In terms of aoa, I estimated aoas using the Wordbank dataset, which is based on parent report checklists (CDI). 17 of 43 of SV items are not on the CDI, so for those items I estimated aoa using adult aoa estimates, rescaled based on the wordbank data.
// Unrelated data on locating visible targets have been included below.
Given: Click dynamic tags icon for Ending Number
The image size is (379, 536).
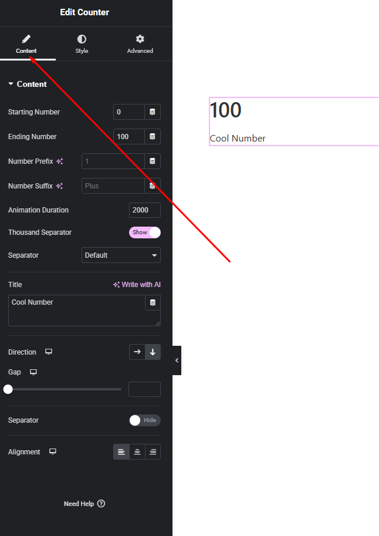Looking at the screenshot, I should 153,137.
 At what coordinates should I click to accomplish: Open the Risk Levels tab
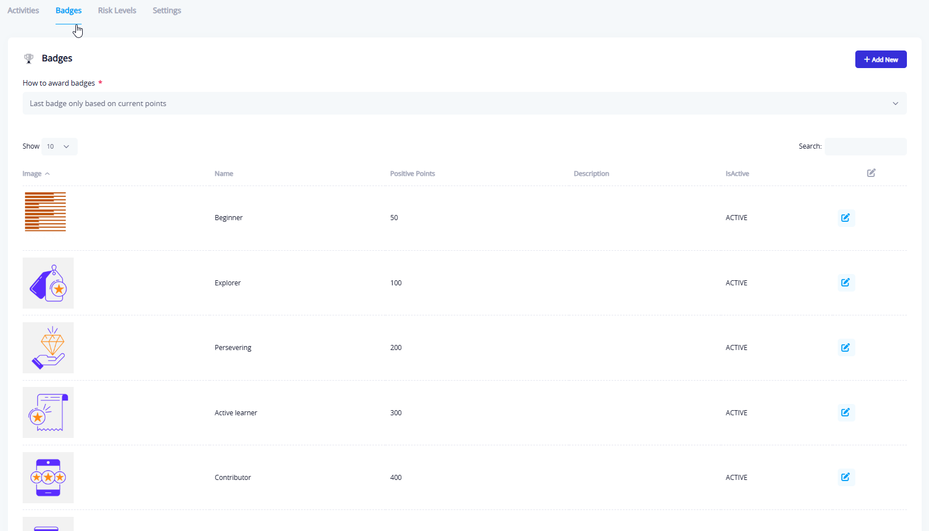(x=117, y=10)
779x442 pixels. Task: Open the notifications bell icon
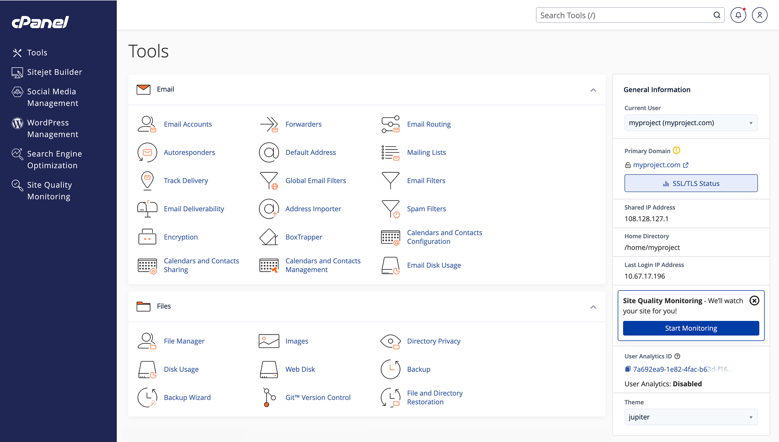(x=738, y=15)
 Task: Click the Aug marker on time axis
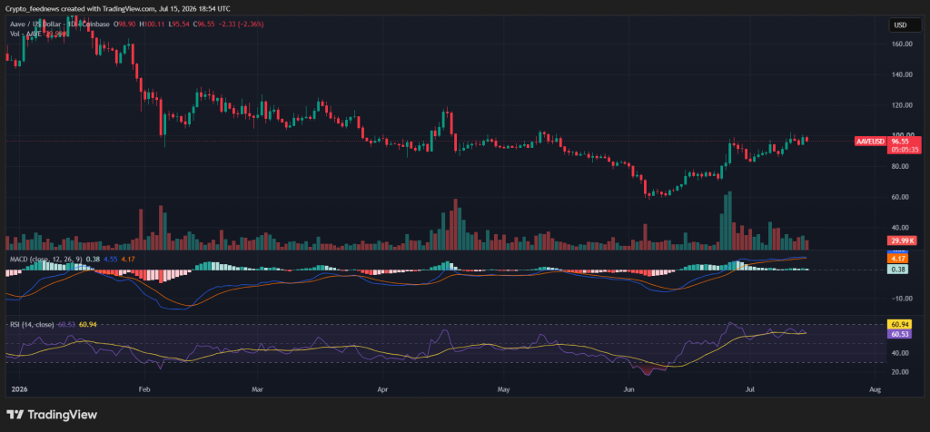click(874, 389)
## Read in data, clean and merge.

# norms for Snodagrass and Vanderwart pictures (from Cyowicz, et al. 1997)
snod.norms = read.csv("cycowicz_data.csv") 

# wordbank aoas
aoa.norms.wb = read.csv("eng_ws_production_aoas.csv")  %>%
  rename(wb.aoa = aoa) %>%
  filter(category == "animals") %>%
  mutate(definition = unlist(lapply(strsplit(as.character(definition),
                                             "\\("), function(x) x[1])),
  definition = str_trim(definition))

# Kuperman et al AOAs (for missing values from wordbank)
aoa.norms.kuperman = read.csv("AoA_ratings_Kuperman_et_al_BRM.csv") %>%
  select(Word, Rating.Mean) %>%
  rename(adult.aoa = Rating.Mean)

sna = snod.norms %>%
    left_join(aoa.norms.wb %>% select(wb.aoa, definition),
        c("Intentional.name" = "definition")) %>%
      left_join(aoa.norms.kuperman, c("Intentional.name"="Word")) %>%
    filter(is_insect == 0) %>%
    select(-is_insect, -modal.name) %>%
    arrange(wb.aoa)
## Rescale adult aoas for missing wb aoas.
scale.params = summary(lm(wb.aoa ~ adult.aoa, sna)) %>%
  tidy() %>%
  select(estimate)

intercept = scale.params[1,1]
slope = scale.params[2,1]

sna = sna %>%
  mutate(all.aoa = ifelse(is.na(wb.aoa), 
                          intercept + (adult.aoa*slope), wb.aoa),
         imputed = ifelse(is.na(wb.aoa), "estimated", "reported")) %>%
  arrange(all.aoa) %>%
  mutate(n = 1:n())

#ggplot(sna, aes(x = all.aoa, y = adult.aoa)) +
#  geom_point(aes(color = imputed), size = 2) +
#  geom_smooth(method = "lm") 

Correlations between norms

Aoas are negatively correlated with percent agreement (words that are learned later have less naming agreement). Familarity and (visual) complexity are additional child-rated measures.

correlate(sna %>%  select(4:6,9)) %>%
  shave() %>%
  fashion() %>%
  kable()
rowname percent_agreement Familiarity Complexity all.aoa
percent_agreement
Familiarity .40
Complexity -.39 -.26
all.aoa -.65 -.46 .25

Distribution of aoas and percentage agreement

Aoas are given in months and denote the age at which at least 50 percent of children know the word. The red dash reference line in the left facet corresponds to two years of age.

sna %>%
  gather(measure, value, c(4,9)) %>%
  mutate(ref = ifelse(measure == "all.aoa", 24, 50)) %>%
  ggplot(aes(x = value)) +
  geom_histogram() + 
  geom_vline(aes(xintercept = ref), linetype = 2, color = "red") +
  facet_wrap(~measure, scales = "free_x") +
  theme_bw()

All items

(sorted by aoa)

kable(sna %>% select(11,2,9,4,5,6), 
      col.names = c("", "name", "aoa (months)", "% child agreement",
                    "child familiarity", "child visual complexity"))
name aoa (months) % child agreement child familiarity child visual complexity
1 dog 12.79127 100 3.47 3.80
2 duck 16.37416 93 2.67 3.60
3 bird 16.41657 90 3.07 4.07
4 cat 17.28150 100 3.00 3.80
5 fish 18.57089 100 2.93 3.13
6 bear 18.58330 80 2.50 3.93
7 cow 19.63397 87 2.70 3.89
8 horse 20.06142 97 3.53 3.53
9 rabbit 20.06388 70 3.40 3.93
10 pig 20.47164 100 1.81 3.67
11 monkey 20.87461 97 3.20 3.60
12 elephant 22.09924 100 2.93 4.00
13 chicken 22.16242 50 1.97 4.10
14 mouse 22.39705 77 2.52 3.34
15 lion 22.42629 90 2.00 3.93
16 sheep 22.79360 40 2.44 4.04
17 owl 23.27922 93 1.83 4.03
18 tiger 23.28858 77 2.21 4.57
19 fox 23.57170 73 2.21 3.79
20 giraffe 23.80614 83 2.79 4.14
21 snake 23.83154 97 2.33 2.53
22 camel 23.86402 90 2.17 3.90
23 goat 24.18881 60 2.07 4.00
24 squirrel 24.38394 83 3.07 3.97
25 zebra 24.40859 97 2.38 4.17
26 skunk 24.54609 73 2.64 4.00
27 alligator 24.70700 60 1.80 4.13
28 seal 24.87089 80 2.59 3.83
29 kangaroo 25.29313 90 2.93 3.90
30 gorilla 25.91024 70 2.47 4.13
31 peacock 25.97520 40 2.04 4.44
32 deer 26.02419 70 2.77 3.92
33 eagle 26.20256 30 2.77 4.31
34 seahorse 26.20256 50 2.70 4.04
35 penguin 26.33383 93 2.86 3.71
36 rooster 26.72931 40 2.59 3.97
37 rhinoceros 26.75472 43 1.85 3.77
38 donkey 27.66212 70 2.60 3.60
39 swan 27.79407 57 2.93 3.29
40 ostrich 28.11887 37 2.09 4.00
41 raccoon 29.32063 47 2.04 4.13
42 leopard 29.48302 30 2.15 3.77
43 lobster 31.43181 53 2.08 4.62

So, the question is, what should we try to optimize in selecting the stimulus set?